Recent reports indicate the bureaucrats in Brussels want certain modified and classic cars to be classified as illegal. According to the Daily Mail, the European commission has proposed an alteration to the MoT which will set rules making any modification an automatic failure. Affecting millions of motorists as well as many small businesses who have spent billions of pounds each year modifying their cars for pleasure or business, the system would identify any alteration made based on specifications at the factory.

In a test that will determine roadworthiness so that “components of the vehicle must comply with characteristics at the time of first registration” it will likely mean that “potentially something as minor as changing the stereo could result in an MoT failure.” This would also mean that even certain cars that are not been updated with safer equipment will ultimately be made illegal.

Commenting on this issue, Vanessa Guyll from AA said that “we don’t want this and we’re very much against it. If every car with a modification was breaking down and having problems then that would be different but they don’t. Most modifications don’t affect a car’s safety. This would affect everything from changing a car’s wheels to fitting a bodykit. No one enjoys taking their car for an MoT but our system is pretty good. It would cost testing stations a lot and there is not much money to be made from an MoT. The plan is ridiculous.”

Similarly, Barry Corners from the Association of Car Enthusiasts noted that “the implications would be massive. It is unbelievable and it seems unworkable. You would need to know every minute detail about every model of car ever made. There would need to be a database for every car otherwise it couldn’t work. You can take an older car like the Jenson Interceptor and have it completely overhauled with modern components for £100,000.” Beyond the issues with the sweeping provisions, there is no database in the UK that specifies what is factory based and what classified as modifications.

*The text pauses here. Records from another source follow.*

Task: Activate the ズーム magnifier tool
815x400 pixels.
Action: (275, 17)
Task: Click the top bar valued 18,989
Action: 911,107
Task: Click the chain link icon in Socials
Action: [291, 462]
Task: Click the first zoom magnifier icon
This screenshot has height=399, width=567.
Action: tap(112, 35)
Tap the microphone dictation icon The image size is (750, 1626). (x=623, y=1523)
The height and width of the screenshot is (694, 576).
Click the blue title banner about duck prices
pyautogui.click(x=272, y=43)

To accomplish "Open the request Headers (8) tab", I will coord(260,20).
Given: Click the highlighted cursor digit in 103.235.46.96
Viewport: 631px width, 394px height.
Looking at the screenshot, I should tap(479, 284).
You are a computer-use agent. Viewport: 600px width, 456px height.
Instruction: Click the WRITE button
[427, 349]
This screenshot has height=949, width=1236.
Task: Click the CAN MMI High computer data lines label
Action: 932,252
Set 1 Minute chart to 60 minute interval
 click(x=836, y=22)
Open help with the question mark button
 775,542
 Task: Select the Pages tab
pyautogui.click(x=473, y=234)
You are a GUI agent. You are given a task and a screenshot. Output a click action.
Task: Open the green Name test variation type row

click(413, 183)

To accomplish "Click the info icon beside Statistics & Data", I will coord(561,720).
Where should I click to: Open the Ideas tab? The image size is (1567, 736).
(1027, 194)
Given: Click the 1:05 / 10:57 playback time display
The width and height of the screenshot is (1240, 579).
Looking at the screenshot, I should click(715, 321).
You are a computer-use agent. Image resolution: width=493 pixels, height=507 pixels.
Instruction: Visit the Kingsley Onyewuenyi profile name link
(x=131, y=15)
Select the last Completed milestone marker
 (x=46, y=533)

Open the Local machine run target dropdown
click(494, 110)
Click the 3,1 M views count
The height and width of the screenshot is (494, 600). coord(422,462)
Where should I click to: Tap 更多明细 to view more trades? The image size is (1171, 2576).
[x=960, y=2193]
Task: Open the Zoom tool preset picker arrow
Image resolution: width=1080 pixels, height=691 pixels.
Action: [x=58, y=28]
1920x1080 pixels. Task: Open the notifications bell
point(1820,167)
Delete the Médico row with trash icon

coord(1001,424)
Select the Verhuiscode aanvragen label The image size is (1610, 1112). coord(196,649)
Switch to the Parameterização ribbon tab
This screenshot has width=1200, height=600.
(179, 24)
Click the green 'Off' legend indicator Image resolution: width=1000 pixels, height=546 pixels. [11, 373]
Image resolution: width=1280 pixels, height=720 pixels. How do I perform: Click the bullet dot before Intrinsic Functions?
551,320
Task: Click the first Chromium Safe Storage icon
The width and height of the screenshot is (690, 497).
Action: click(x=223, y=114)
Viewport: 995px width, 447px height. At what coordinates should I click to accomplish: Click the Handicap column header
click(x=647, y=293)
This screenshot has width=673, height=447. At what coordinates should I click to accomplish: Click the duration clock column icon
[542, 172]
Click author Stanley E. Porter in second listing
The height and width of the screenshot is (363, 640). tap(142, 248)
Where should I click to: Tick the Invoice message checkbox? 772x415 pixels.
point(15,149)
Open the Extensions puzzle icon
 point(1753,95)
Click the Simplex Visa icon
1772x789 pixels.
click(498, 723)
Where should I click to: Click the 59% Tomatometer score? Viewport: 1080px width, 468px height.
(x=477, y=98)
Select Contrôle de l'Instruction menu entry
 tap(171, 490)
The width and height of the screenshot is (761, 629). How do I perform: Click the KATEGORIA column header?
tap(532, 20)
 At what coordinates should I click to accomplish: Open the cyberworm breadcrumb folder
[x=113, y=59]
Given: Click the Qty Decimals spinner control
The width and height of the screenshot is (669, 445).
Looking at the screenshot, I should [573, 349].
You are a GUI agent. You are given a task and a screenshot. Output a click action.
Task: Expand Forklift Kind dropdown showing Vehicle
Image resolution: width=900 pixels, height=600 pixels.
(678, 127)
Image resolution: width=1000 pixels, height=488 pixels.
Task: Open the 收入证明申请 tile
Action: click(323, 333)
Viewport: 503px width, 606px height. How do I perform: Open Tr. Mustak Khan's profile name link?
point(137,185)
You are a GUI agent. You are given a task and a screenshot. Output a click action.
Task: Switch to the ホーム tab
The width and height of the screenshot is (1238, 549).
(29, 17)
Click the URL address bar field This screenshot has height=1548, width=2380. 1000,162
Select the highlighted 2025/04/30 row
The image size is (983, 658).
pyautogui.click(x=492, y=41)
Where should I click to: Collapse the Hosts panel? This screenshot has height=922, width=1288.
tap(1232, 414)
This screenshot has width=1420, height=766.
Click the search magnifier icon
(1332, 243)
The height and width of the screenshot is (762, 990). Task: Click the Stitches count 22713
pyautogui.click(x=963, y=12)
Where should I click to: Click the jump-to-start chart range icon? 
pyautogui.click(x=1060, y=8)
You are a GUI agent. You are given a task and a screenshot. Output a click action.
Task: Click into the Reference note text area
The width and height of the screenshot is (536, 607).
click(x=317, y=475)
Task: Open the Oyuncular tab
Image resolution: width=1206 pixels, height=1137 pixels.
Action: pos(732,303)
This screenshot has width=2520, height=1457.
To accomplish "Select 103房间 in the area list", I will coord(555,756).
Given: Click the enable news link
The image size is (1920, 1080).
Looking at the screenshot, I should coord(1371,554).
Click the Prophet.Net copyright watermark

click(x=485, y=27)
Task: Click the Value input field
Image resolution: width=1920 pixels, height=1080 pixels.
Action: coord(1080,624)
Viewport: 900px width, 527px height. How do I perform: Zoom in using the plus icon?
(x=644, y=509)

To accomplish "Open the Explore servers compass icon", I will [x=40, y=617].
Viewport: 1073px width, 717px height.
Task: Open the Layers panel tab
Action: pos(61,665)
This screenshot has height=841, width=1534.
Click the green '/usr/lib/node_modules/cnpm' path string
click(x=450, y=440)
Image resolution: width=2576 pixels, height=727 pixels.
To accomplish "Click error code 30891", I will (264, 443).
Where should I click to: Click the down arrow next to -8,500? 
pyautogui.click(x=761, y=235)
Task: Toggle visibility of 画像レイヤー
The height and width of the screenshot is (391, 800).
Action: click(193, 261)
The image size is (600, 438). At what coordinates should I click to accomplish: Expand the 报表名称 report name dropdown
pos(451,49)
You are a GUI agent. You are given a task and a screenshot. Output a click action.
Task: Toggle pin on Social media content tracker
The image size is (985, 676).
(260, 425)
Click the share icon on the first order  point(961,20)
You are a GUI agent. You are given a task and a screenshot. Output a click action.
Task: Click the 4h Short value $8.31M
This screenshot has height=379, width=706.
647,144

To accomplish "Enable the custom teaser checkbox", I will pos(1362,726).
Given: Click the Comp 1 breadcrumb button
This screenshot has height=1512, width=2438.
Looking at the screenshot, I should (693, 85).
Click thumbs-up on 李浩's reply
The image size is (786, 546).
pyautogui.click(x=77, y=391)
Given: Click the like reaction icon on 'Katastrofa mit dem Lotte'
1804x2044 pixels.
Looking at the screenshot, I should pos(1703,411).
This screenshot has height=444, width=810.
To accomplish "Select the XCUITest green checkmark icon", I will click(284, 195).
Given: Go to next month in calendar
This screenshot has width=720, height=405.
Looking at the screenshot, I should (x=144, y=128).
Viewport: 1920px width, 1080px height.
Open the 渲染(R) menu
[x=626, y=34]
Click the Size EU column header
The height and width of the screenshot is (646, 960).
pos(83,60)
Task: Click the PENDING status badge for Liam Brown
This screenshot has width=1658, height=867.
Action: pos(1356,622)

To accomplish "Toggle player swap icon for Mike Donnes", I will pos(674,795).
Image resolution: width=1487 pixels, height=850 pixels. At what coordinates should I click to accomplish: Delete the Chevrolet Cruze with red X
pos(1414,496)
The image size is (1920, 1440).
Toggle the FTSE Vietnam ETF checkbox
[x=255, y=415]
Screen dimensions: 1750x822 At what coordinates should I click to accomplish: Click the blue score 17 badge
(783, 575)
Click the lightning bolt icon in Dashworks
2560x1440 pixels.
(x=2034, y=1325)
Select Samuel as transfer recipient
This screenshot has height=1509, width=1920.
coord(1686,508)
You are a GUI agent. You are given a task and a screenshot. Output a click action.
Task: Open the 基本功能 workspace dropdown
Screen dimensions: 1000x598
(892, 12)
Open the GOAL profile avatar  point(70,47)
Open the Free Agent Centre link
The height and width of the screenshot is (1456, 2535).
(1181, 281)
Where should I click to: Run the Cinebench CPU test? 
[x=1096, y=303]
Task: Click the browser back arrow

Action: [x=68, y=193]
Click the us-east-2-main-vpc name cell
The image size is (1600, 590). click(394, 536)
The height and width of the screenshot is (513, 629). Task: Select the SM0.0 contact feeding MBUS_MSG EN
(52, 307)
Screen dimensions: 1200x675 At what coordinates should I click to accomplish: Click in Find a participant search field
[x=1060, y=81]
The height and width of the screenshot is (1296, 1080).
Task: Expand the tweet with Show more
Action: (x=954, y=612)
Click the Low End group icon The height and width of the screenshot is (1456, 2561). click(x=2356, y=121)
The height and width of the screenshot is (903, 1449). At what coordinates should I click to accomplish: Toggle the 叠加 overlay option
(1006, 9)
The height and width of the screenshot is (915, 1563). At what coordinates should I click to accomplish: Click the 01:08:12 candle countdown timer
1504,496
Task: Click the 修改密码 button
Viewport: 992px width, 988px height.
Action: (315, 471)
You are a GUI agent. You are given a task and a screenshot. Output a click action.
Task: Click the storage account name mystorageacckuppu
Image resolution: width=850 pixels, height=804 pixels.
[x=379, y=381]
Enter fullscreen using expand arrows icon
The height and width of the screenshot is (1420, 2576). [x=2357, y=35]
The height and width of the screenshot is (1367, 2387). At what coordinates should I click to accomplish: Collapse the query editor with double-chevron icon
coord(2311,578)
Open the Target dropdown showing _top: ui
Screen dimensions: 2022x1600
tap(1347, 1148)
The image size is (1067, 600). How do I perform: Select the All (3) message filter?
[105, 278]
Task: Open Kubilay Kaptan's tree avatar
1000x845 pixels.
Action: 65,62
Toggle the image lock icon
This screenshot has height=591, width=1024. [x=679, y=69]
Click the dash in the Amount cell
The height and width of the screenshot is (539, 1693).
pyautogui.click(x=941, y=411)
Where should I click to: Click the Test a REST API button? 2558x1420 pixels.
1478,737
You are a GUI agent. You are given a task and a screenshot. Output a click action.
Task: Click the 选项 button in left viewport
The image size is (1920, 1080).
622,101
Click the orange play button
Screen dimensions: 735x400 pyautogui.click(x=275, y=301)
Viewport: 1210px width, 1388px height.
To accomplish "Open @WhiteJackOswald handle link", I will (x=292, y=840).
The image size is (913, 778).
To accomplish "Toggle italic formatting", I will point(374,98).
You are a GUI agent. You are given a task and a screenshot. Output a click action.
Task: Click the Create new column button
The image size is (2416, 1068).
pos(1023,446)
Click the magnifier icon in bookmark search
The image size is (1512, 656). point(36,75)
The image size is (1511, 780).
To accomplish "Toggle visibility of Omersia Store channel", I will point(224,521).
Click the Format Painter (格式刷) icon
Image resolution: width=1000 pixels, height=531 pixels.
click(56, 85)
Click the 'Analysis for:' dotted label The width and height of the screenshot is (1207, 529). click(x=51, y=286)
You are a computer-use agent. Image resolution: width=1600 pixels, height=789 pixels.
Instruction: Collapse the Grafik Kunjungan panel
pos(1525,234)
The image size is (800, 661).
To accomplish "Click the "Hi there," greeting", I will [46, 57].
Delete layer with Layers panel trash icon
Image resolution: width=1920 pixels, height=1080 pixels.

Creating quite a stir in the automotive community, members at the UK Independence Party have reported that they’ve been inundated with letters from concerned motorists. Similarly, politicians across the UK have noted that the British people have long been fans of car modification and will certainly fight to stabilize a favoured industry.  While the European edict is far from being implemented, if the mere suggestion has caused such uproar, its enactment will produce nothing short of a revolution.